Richard Goh Chee Keong, 56, pleaded guilty to 24 charges, including criminal breach of trust, money laundering, corruption and drug consumption, The Straits Times (ST) reported.

Another 26 charges were taken into consideration during sentencing.

The Malaysian national and Singapore Permanent Resident admitted to receiving at least S$1.5 million in criminal benefits, which he spent on property, investments and at least two cars.

Assets worth S$1.07 million seized from him will be forfeited as compensation to Shell.

The judge granted his request to defer his sentence and ordered Goh to surrender at the State Courts on Apr. 20.

The case

According to court documents seen by Mothership, Goh started working at Shell's Pulau Bukom facility in 1993 as a technician.
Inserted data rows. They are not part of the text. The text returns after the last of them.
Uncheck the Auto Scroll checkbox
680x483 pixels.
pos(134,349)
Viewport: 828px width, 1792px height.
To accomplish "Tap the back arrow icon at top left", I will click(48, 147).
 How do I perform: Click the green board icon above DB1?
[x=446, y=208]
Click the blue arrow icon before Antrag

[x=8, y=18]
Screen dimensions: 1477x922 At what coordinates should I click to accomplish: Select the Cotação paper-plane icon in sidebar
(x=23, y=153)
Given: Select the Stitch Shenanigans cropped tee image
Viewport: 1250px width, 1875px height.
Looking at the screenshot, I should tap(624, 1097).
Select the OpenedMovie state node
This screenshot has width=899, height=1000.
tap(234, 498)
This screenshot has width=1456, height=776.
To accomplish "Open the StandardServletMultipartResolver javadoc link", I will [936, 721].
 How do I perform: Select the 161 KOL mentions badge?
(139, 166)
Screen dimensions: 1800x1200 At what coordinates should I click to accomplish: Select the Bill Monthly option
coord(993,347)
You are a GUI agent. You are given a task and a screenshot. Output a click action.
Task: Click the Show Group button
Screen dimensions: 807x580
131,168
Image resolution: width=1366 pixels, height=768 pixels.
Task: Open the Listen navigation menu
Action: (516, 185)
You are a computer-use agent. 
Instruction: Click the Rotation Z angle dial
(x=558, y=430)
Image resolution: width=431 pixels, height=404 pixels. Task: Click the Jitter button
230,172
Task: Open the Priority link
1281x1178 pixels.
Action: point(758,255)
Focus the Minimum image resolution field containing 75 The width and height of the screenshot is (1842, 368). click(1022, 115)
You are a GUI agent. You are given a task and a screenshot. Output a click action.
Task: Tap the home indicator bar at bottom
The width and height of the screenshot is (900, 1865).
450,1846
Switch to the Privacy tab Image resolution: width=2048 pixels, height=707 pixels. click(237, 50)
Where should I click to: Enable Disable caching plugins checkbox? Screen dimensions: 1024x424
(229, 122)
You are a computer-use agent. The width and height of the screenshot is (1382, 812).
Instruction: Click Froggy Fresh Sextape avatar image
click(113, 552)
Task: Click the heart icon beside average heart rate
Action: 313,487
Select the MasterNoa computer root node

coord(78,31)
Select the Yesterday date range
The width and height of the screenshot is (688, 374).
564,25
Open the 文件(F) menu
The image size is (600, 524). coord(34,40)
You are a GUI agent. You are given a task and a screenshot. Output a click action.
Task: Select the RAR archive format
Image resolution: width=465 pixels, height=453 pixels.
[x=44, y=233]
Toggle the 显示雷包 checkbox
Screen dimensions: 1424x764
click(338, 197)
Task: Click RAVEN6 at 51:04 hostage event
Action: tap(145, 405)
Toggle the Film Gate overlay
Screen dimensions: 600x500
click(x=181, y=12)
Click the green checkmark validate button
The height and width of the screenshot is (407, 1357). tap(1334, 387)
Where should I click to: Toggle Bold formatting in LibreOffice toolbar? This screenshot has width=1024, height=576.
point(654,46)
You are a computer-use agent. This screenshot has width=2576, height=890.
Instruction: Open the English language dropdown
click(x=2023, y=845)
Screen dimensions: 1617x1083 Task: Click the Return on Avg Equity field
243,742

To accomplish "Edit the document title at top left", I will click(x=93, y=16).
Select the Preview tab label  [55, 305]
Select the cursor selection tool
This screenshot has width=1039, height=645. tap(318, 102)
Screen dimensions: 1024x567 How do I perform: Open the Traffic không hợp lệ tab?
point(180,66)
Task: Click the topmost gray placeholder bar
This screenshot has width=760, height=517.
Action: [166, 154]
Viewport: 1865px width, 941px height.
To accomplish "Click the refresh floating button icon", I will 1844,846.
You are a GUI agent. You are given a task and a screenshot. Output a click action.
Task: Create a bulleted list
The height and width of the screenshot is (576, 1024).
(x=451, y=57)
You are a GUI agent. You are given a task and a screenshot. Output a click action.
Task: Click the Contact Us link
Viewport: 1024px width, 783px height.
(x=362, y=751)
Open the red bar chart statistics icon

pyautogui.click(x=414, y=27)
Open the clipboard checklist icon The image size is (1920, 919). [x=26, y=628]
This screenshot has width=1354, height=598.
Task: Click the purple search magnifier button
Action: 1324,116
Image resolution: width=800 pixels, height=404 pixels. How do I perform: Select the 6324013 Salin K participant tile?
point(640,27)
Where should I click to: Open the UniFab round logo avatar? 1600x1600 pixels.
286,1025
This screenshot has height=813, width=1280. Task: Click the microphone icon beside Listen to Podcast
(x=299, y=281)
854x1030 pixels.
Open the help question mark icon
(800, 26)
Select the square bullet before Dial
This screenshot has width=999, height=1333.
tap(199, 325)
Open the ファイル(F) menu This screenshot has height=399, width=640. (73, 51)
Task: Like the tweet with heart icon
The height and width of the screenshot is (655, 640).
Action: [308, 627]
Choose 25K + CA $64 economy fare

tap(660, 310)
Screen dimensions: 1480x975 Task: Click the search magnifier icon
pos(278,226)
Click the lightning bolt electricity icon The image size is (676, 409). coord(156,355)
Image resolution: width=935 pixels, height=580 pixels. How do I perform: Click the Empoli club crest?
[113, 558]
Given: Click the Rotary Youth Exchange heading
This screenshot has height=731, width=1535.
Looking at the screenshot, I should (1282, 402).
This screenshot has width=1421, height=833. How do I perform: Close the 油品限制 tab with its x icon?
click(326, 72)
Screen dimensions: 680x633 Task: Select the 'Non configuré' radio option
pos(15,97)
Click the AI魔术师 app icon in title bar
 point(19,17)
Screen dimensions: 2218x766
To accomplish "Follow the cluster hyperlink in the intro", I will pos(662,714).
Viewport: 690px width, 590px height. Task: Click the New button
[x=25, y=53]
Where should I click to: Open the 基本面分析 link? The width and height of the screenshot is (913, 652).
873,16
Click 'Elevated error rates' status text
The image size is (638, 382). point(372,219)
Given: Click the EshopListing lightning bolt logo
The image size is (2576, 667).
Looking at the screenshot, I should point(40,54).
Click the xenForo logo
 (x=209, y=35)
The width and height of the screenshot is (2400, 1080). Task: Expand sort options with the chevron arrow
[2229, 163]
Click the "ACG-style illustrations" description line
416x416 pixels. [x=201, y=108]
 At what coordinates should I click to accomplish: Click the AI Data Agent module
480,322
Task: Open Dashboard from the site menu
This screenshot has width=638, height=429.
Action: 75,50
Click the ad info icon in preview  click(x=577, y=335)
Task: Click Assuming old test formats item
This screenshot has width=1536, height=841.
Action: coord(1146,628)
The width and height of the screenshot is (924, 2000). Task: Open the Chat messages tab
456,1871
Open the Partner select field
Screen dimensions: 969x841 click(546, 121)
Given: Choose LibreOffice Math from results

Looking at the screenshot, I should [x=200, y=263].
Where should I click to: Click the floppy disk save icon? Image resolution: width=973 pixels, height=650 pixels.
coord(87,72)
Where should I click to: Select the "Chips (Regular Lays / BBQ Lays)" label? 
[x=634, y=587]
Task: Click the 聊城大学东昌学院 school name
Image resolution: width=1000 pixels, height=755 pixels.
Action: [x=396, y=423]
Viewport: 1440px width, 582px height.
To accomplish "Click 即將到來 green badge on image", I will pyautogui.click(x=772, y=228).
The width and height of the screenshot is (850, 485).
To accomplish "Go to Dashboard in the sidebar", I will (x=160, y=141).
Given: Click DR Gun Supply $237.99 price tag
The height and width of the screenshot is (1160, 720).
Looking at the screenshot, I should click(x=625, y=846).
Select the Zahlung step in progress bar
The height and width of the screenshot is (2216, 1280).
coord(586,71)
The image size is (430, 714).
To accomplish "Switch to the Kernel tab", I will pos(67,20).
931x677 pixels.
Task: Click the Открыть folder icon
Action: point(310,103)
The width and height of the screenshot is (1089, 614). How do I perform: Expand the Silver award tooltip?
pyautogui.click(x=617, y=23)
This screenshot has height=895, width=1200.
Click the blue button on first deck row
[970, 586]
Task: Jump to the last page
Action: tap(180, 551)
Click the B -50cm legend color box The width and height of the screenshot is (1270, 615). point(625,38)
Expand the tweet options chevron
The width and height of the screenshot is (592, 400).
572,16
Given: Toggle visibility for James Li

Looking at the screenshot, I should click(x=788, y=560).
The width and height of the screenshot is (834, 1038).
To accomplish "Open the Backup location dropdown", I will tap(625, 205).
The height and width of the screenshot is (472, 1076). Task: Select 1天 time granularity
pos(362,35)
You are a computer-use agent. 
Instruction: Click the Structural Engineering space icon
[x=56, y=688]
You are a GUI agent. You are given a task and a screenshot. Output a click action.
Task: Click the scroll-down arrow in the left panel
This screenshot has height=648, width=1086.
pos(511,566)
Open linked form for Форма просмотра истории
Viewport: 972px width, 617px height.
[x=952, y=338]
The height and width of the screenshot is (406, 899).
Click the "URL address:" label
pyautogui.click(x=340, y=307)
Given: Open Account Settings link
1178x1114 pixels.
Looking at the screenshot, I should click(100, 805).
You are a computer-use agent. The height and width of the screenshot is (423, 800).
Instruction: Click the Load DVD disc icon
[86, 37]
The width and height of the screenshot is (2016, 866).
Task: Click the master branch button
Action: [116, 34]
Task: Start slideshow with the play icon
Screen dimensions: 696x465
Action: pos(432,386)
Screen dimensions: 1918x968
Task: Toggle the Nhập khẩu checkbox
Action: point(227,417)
At the time of the offences, he was an assistant production team leader and a shore loading officer.

He was recruited by Abdul Latif Ibrahim, one of two masterminds behind the scheme.

Latif had lured Goh by exploiting his financial difficulties, telling him the arrangement was "good money".

Once on board, Goh recruited other team members, planned illegal fuel transfers onto vessels, and bribed independent surveyors to falsify ullage reports and overlook the illicit activity.

The syndicate employed sophisticated methods to avoid detection, routing gas oil through pipelines that bypassed meters, running multiple pumps simultaneously to mask the outflows, and temporarily tampering with meters where they could not be avoided.

The illegal loadings began with the brokering of a deal to sell misappropriated fuel to vessels.

Parallel operations

The scheme traced its origins to 2007, when Latif and the other mastermind, Juandi Pungot, began misappropriating fuel while working on the same team.

Following a falling-out in early 2013, the two men went on to run separate but parallel illegal operations until their arrests in 2018.

In early 2015, Shell began observing significant unidentified oil loss at Pulau Bukom and eventually lodged a police report in August 2017.

According to ST, Juandi was sentenced to 29 years' jail in 2022 after his team siphoned S$127 million worth of fuel — more than 203,000 tonnes — from the facility.

On the other hand, Latif was sentenced in July 2025 to 25 years and two months’ jail after he admitted to leading a group of rogue employees to siphon S$100 million worth of marine gas oil — over 153,000 tonnes — between August 2014 and January 2018.

Eleven other former Shell employees have since been sentenced to jail terms ranging from one year and four months to 29 years.

In court, the prosecution had sought a sentence of between 21 and 22-and-a-half years for Goh, noting his culpability was slightly below that of Latif but comparable to two key members of Juandi's team, who received sentences of 23-and-a-half and 26-and-a-half years' jail respectively.

Goh's defence lawyer said his client had intended to plead guilty since 2018, but that investigations took time to complete.

Goh has since sold his home and is living with his former wife.